-- Data under study --
·····

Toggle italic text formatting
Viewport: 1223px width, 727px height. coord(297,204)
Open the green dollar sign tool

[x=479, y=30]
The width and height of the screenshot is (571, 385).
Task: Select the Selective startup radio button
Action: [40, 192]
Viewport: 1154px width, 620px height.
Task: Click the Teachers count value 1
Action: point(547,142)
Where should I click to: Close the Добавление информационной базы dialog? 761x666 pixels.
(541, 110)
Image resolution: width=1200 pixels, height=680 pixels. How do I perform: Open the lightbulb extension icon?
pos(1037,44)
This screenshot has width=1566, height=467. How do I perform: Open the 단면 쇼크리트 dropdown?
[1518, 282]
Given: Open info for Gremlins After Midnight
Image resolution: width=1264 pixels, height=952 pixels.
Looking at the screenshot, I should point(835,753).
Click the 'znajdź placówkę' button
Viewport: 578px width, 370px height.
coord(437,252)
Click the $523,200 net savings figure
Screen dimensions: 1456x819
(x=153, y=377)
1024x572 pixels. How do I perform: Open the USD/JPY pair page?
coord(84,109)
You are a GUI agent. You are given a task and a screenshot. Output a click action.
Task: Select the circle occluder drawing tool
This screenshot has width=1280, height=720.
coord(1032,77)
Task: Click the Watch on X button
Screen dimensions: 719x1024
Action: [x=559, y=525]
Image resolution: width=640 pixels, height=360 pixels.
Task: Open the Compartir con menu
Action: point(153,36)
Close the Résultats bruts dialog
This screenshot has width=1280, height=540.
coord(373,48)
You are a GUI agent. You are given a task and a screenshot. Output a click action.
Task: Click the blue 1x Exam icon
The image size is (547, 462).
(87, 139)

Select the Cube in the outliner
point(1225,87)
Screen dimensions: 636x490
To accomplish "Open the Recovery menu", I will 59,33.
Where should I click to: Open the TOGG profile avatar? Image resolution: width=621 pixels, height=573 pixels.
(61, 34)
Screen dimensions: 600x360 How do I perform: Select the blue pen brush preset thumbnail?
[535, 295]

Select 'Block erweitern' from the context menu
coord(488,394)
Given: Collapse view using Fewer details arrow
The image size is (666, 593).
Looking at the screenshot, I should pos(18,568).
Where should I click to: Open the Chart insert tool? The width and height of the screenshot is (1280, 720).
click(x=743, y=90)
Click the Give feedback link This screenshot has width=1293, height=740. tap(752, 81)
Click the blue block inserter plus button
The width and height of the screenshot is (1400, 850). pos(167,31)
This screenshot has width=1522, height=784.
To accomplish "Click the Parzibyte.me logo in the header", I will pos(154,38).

·····

-- What to do --
Please quote every record above exactly as it appears.

-- Solution to this exercise --
Toggle italic text formatting
Viewport: 1223px width, 727px height. coord(297,204)
Open the green dollar sign tool

[x=479, y=30]
The width and height of the screenshot is (571, 385).
Task: Select the Selective startup radio button
Action: [40, 192]
Viewport: 1154px width, 620px height.
Task: Click the Teachers count value 1
Action: point(547,142)
Where should I click to: Close the Добавление информационной базы dialog? 761x666 pixels.
(541, 110)
Image resolution: width=1200 pixels, height=680 pixels. How do I perform: Open the lightbulb extension icon?
pos(1037,44)
This screenshot has width=1566, height=467. How do I perform: Open the 단면 쇼크리트 dropdown?
[1518, 282]
Given: Open info for Gremlins After Midnight
Image resolution: width=1264 pixels, height=952 pixels.
Looking at the screenshot, I should point(835,753).
Click the 'znajdź placówkę' button
Viewport: 578px width, 370px height.
coord(437,252)
Click the $523,200 net savings figure
Screen dimensions: 1456x819
(x=153, y=377)
1024x572 pixels. How do I perform: Open the USD/JPY pair page?
coord(84,109)
You are a GUI agent. You are given a task and a screenshot. Output a click action.
Task: Select the circle occluder drawing tool
This screenshot has width=1280, height=720.
coord(1032,77)
Task: Click the Watch on X button
Screen dimensions: 719x1024
Action: [x=559, y=525]
Image resolution: width=640 pixels, height=360 pixels.
Task: Open the Compartir con menu
Action: point(153,36)
Close the Résultats bruts dialog
This screenshot has width=1280, height=540.
coord(373,48)
You are a GUI agent. You are given a task and a screenshot. Output a click action.
Task: Click the blue 1x Exam icon
The image size is (547, 462).
(87, 139)

Select the Cube in the outliner
point(1225,87)
Screen dimensions: 636x490
To accomplish "Open the Recovery menu", I will 59,33.
Where should I click to: Open the TOGG profile avatar? Image resolution: width=621 pixels, height=573 pixels.
(61, 34)
Screen dimensions: 600x360 How do I perform: Select the blue pen brush preset thumbnail?
[535, 295]

Select 'Block erweitern' from the context menu
coord(488,394)
Given: Collapse view using Fewer details arrow
The image size is (666, 593).
Looking at the screenshot, I should pos(18,568).
Where should I click to: Open the Chart insert tool? The width and height of the screenshot is (1280, 720).
click(x=743, y=90)
Click the Give feedback link This screenshot has width=1293, height=740. tap(752, 81)
Click the blue block inserter plus button
The width and height of the screenshot is (1400, 850). pos(167,31)
This screenshot has width=1522, height=784.
To accomplish "Click the Parzibyte.me logo in the header", I will pos(154,38).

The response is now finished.